Walker v Giffen Couch & Archer (a firm)

Negligence — Conveyance of land–Solicitor failing to discover public footpath — Liability conceded — Measure of damages — Whether some conveyancing costs should be allowed — Whether damages for distress

In January 1983 the plaintiff agreed to buy (subject to contract) Ash Farm, Burcott, near Leighton Buzzard, for £130,000. The property consisted of a large modern bungalow, a four-acre garden and some 26 acres of pasture. The sale particulars stated that there were no public rights of way through the property. The defendants acted as solicitors for the plaintiff and made the usual searches and enquiries. In their searches and enquiries, they failed to ask specifically about the existence of public rights of way and so received no answer on that point. However, a reply to a further question on the form used for local searches and enquiries mentioned the existence of a footpath on adjoining land, and it was not appreciated by the defendants that this path might continue across the property purchased by the plaintiff. The plaintiff duly completed the purchase.
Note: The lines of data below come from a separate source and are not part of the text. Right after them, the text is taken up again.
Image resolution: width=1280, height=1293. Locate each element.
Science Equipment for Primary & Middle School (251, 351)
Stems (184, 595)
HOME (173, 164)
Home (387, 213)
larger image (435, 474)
The existence of the public footpath was not apparent on the ground until a sign was erected on the adjoining land some time in 1985.

Although the defendants admitted liability in negligence for not discovering the right of way, they disputed the damages claimed by the plaintiff. The plaintiff claimed damages for the difference between the purchase price and the value of the property subject to the public footpath; for the conveyancing fee; for the effect of the footpath on the value added to the property by the construction of various buildings by the plaintiff; for distress; and for interest.

Held It was a general principle in awarding damages to put the plaintiff back into the position he would have been in if there had been no breach of duty: H Parsons (Livestock) Ltd v Uttley Ingbam & Co Ltd [1978] QB 791. On the evidence, the property had a value of £122,000 in March 1983 when the plaintiff purchased it; he was entitled to £8,000 as the proper sum for his loss under this head. A percentage reduction in the conveyancing fee should be allowed, as the plaintiff had received some value for the services provided: Piper v Daybell, Court-Cooper & Co (1969) 210 EG 1047. No sum should be allowed for the effect of the footpath on the value added to the property by the plaintiff’s new buildings, as this value was fully reflected in the increase in value of the whole property. No damages were awarded for general distress, as the loss of privacy was covered by the first head. Interest was awarded on the sums due.

Heywood v Wellers
[1976] QB 446 considered.

Leolin Price QC and Grant Crawford (instructed by Cornish & Co, of Ilford) appeared for the plaintiff; and Christopher Semken (instructed by Reynolds Porter Chamberlain) appeared for the defendants.